▶ **TASK**
Write out only the opening lines of the entries, through the line with "Click the データを同期".

Collected data

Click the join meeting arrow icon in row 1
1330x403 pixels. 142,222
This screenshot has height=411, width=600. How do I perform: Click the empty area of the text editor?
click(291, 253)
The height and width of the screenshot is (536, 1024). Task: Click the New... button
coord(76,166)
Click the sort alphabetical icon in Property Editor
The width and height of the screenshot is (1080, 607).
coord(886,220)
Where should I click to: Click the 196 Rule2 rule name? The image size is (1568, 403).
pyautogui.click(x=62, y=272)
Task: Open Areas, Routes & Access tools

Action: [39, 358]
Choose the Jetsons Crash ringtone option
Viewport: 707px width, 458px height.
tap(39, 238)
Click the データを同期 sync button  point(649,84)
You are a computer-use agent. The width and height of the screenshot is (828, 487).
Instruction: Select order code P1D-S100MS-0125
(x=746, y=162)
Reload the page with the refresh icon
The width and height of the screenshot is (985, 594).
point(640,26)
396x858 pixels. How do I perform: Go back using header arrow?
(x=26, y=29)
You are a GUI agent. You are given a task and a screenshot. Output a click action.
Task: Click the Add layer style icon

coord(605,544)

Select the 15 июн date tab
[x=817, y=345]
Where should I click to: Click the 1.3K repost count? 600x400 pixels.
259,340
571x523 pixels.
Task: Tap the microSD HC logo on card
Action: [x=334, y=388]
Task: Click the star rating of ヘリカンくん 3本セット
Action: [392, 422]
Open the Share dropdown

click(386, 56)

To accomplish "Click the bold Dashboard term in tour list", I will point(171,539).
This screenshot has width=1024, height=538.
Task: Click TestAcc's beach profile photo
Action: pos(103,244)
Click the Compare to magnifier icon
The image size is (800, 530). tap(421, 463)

▶ **TASK OUTPUT**
Click the join meeting arrow icon in row 1
1330x403 pixels. 142,222
This screenshot has height=411, width=600. How do I perform: Click the empty area of the text editor?
click(291, 253)
The height and width of the screenshot is (536, 1024). Task: Click the New... button
coord(76,166)
Click the sort alphabetical icon in Property Editor
The width and height of the screenshot is (1080, 607).
coord(886,220)
Where should I click to: Click the 196 Rule2 rule name? The image size is (1568, 403).
pyautogui.click(x=62, y=272)
Task: Open Areas, Routes & Access tools

Action: [39, 358]
Choose the Jetsons Crash ringtone option
Viewport: 707px width, 458px height.
tap(39, 238)
Click the データを同期 sync button  point(649,84)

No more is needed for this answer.